- Many of the electrical devices that we use every day are powered by an electric motor. For example, cars, watches, and printers are all powered by electric motors. Electric motors use the flow of electrical energy to produce mechanical energy, or movement. The electrical energy in the motor produces a spinning motion; anything attached to the motor can harness that spinning motion to move in other ways.
- At the heart of the electric motor is the electromagnet. An electromagnet is based on the premise that when electricity flows through a coiled wire, a magnetic field will form. When a piece of metal is inserted through the coil, the magnetic current becomes even stronger. Therefore, a coiled wire containing a piece of metal will become an electromagnet when electricity flows through it. Like all magnets, it will have a north pole and a south pole.
- If an electromagnet is placed between the arms of a horseshoe magnet, it will turn until the poles of the electromagnet face the opposing poles on the horseshoe magnet. It will then stop. To make an electromagnet spin (which is the most important aspect of a motor), the magnetic field of the electromagnet would need to keep on changing directions.

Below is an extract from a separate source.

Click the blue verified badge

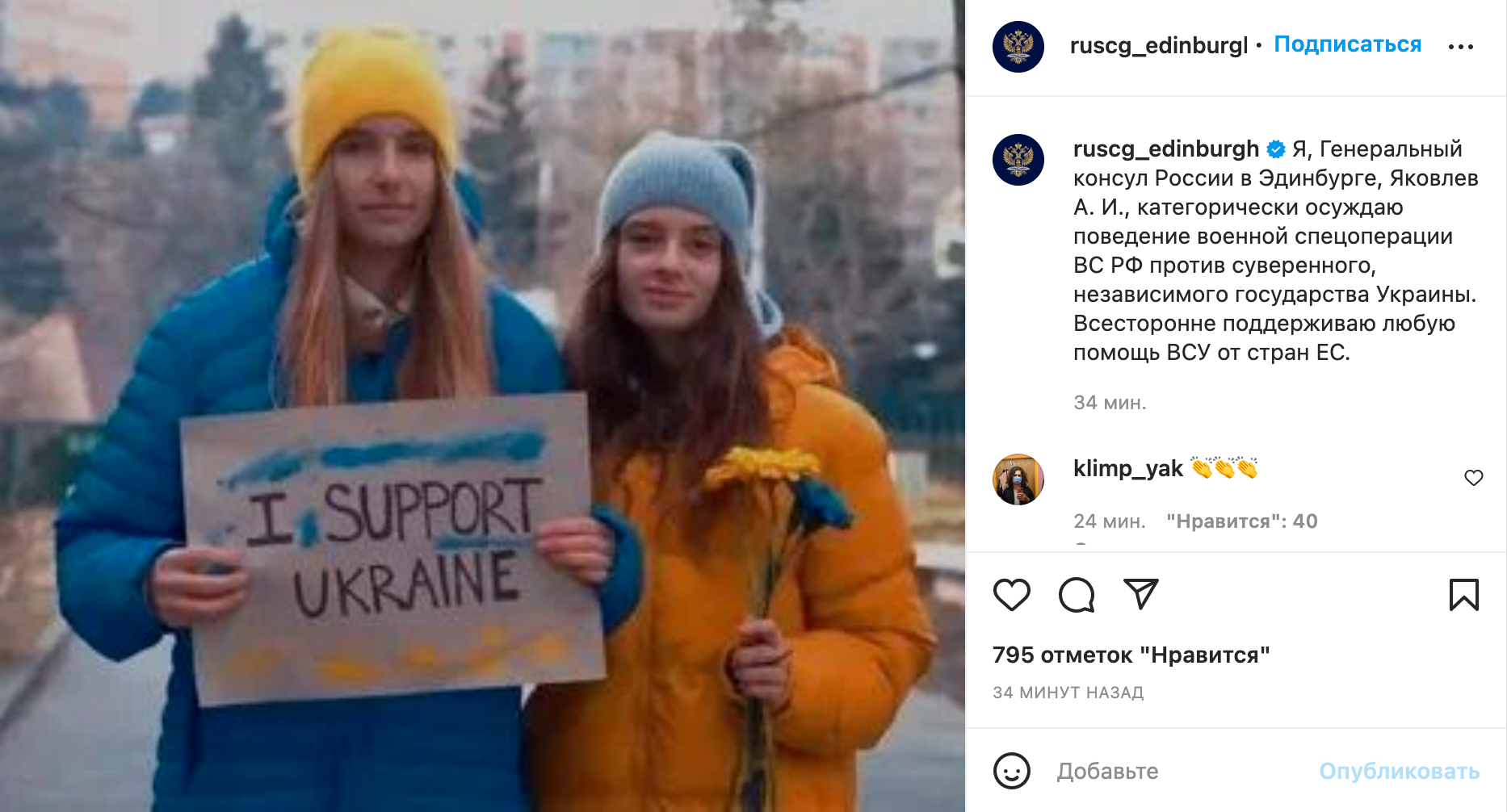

In other words, the north pole would need to become the south pole and the south pole would need to become the north pole several times every second.
- The use of alternating current (AC) solves this problem easily. By definition, AC changes direction several times a second, so the poles of the electromagnet switch places as well. In places where AC is not available, direct current (DC) is used. A DC motor uses a commutator, which artificially switches the direction of the current in the electromagnet. The effects of both are the same: a spinning electromagnet that acts as a motor, converting electrical energy into mechanical energy.